Pilates. Pilates utilizes a series of movements and exercises that emphasize core strength building, balance, stretching and flexibility. The Pilates method ranges from simple stretching to a series of machines that incorporate the aforementioned principles. DVDs and local Pilates instruction are available in most areas. For more information regarding the Pilates method, go to www.pilates.com .
Sit and Be Fit. This is a series of videos produced with senior citizens as a target audience with a crossover to morbidly obese individuals and others limited by various afflictions. Creators of this video series included a video titled “Exercise and Diabetes” in the series. You can find more information regarding the series and how to purchase the videos on the Sit and Be Fit Web site: http://www.sitandbefit.org .
Wii. The Wii system of interactive gaming is a fun way for anyone to exercise. It even monitors body mass index and weight loss if desired. One can personally customize a series of games to suit his or her particular fitness needs. It can be a great way for someone who has been inactive for an extended period to get back into exercise.
The system has been used by physical therapists in rehab and assisted living facilities. My own wheelchair-bound patients have benefitted from the Wii system and my family members and I have enjoyed a variety of the activities, making this suitable for a wide range of ages and activity levels.
Many of the patients in this population have documented or undiagnosed cardiac disease.
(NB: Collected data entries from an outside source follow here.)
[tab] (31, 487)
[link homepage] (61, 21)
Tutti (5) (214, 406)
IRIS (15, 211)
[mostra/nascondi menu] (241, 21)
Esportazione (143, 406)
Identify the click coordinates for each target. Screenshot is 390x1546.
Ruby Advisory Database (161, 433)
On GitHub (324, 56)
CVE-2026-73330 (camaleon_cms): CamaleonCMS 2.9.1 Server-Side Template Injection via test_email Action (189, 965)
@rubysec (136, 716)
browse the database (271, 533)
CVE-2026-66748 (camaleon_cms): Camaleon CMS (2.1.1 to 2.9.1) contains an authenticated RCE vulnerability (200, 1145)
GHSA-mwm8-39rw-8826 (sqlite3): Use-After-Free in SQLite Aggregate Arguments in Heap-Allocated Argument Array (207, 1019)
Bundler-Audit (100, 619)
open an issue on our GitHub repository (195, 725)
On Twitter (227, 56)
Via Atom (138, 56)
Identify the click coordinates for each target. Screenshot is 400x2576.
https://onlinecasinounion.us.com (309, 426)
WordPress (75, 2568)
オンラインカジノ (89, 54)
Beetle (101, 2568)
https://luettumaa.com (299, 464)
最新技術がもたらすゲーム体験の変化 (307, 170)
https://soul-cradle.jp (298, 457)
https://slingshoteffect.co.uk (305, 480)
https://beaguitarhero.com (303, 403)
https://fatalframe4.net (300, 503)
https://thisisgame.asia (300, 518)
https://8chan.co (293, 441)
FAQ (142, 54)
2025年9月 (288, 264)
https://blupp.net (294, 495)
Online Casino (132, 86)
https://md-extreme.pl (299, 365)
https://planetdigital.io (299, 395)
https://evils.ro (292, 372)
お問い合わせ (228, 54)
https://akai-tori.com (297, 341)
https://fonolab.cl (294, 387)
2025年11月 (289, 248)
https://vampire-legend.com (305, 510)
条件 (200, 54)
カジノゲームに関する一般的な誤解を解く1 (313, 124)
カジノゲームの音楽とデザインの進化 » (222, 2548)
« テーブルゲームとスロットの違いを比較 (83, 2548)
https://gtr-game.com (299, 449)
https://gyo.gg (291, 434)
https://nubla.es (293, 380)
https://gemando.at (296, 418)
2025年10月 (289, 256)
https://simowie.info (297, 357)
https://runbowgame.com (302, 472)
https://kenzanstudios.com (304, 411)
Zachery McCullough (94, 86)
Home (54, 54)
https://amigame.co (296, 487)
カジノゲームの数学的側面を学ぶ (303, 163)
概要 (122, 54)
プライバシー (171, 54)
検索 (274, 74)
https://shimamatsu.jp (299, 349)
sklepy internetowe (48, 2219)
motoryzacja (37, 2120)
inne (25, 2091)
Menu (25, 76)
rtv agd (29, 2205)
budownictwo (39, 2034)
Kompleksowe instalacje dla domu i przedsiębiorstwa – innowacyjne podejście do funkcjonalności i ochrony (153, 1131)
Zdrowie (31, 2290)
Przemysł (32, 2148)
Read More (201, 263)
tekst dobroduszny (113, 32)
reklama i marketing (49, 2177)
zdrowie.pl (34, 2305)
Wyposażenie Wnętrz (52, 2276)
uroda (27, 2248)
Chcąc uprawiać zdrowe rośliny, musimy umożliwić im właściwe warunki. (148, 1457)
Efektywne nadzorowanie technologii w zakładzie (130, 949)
Before recommending a specific exercise program for your patient, I advise you to consult with his or her cardiologist.
Chances are a number of your patients with diabetes have previously undergone a cardiac rehabilitation program. Research has shown supervised exercise to have the most benefit. A team approach here would be the most optimal and medically sound way for those ready to embrace a more active lifestyle.3
We all know the benefits of regular exercise. When it is not a priority, it is easy to see days turn into months and then years with diminished physical activity. None of us are 20 years old anymore but we should never resign ourselves to the idea that we have seen better days.
We must view our patients in the same light. Accepting the fact that they are chronically ill is not a reason to view them as having outlived their usefulness and chance at some quality during the rest of their lives.
Therefore, we should consider a holistic approach to wound healing that includes the benefits of exercise when possible, even when non-weightbearing status is required in the treatment of a diabetic foot ulcer.
2. Available at http://www.bgsu.edu/offices/mc/news/2011/news94622.html .
3. Hirsch AT, Haskal ZJ, Hetzer NR, et al. ACC/AHA 2005 guidelines for the management of patients with peripheral arterial disease (lower extremity, renal, mesenteric, and abdominal aortic). J Am Coll Cardiol. 2006; 47(6):1239-1312.